## YOUR GOAL
Please give back every line of the records below word for word, leaving out the pictures.
[begin EXCERPTED DATA]
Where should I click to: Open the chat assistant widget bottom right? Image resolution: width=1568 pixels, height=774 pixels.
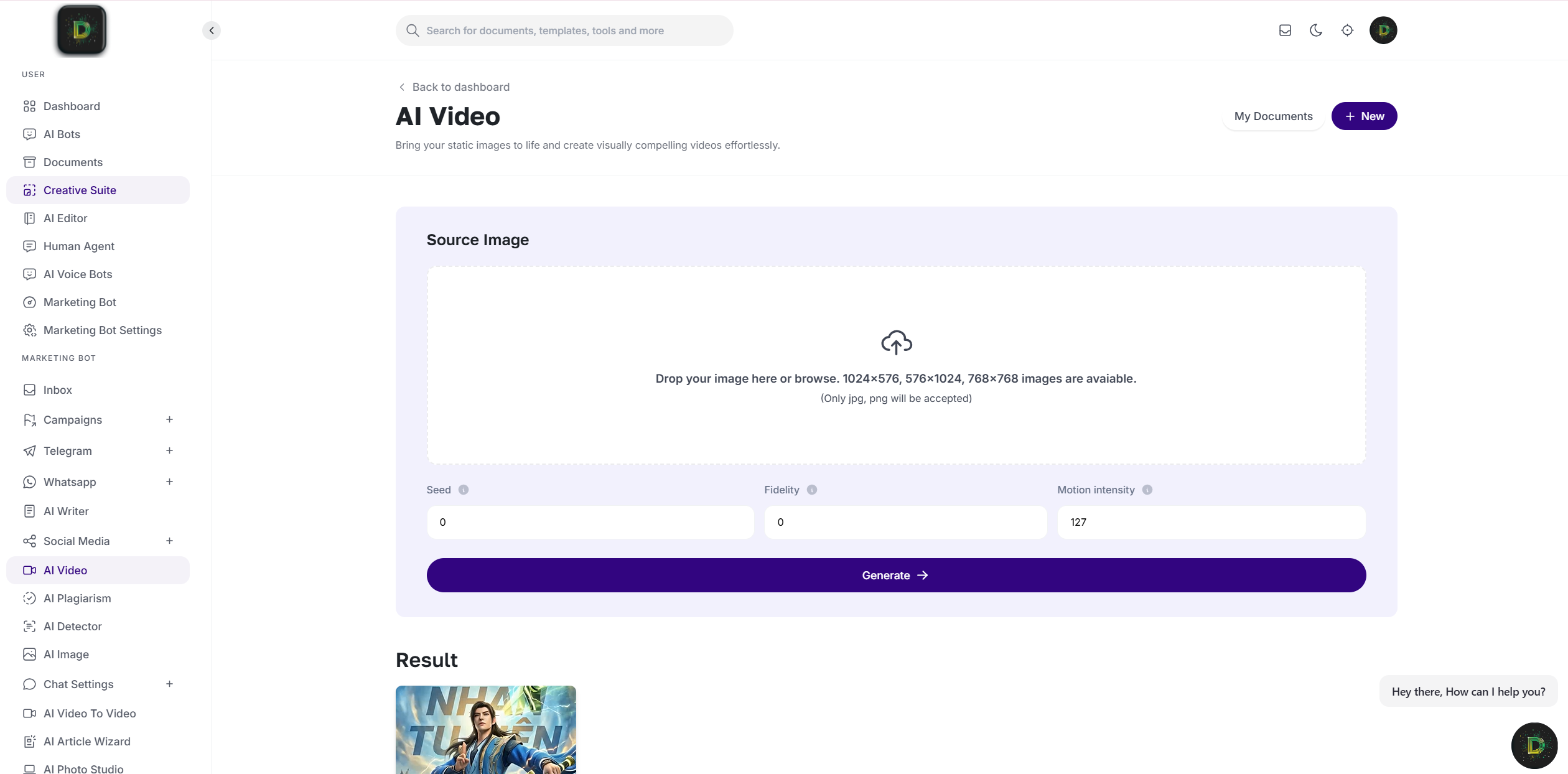pos(1534,745)
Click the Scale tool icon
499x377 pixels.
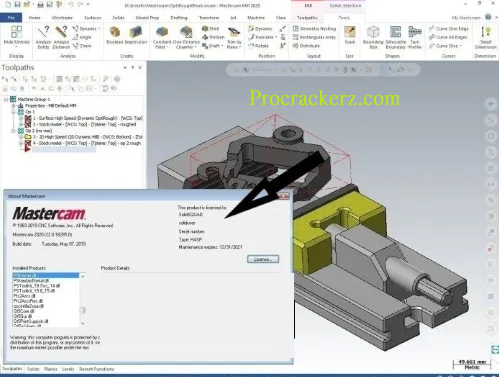(350, 35)
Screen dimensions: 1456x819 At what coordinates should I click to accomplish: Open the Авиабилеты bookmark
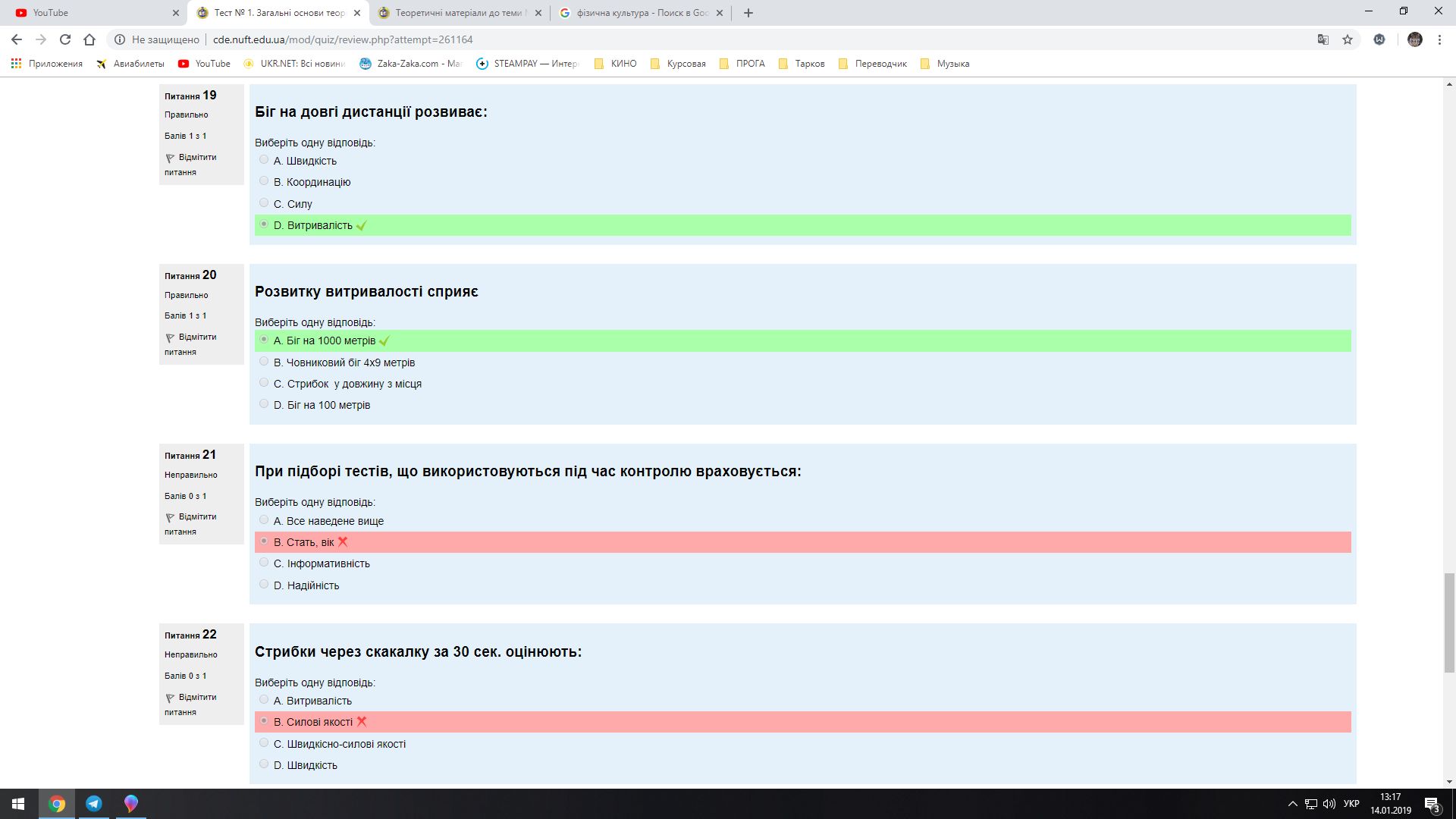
[end EXCERPTED DATA]
## TASK RESPONSE
Where should I click to: Open the chat assistant widget bottom right? Image resolution: width=1568 pixels, height=774 pixels.
pos(1534,745)
Click the Scale tool icon
499x377 pixels.
(350, 35)
Screen dimensions: 1456x819 At what coordinates should I click to accomplish: Open the Авиабилеты bookmark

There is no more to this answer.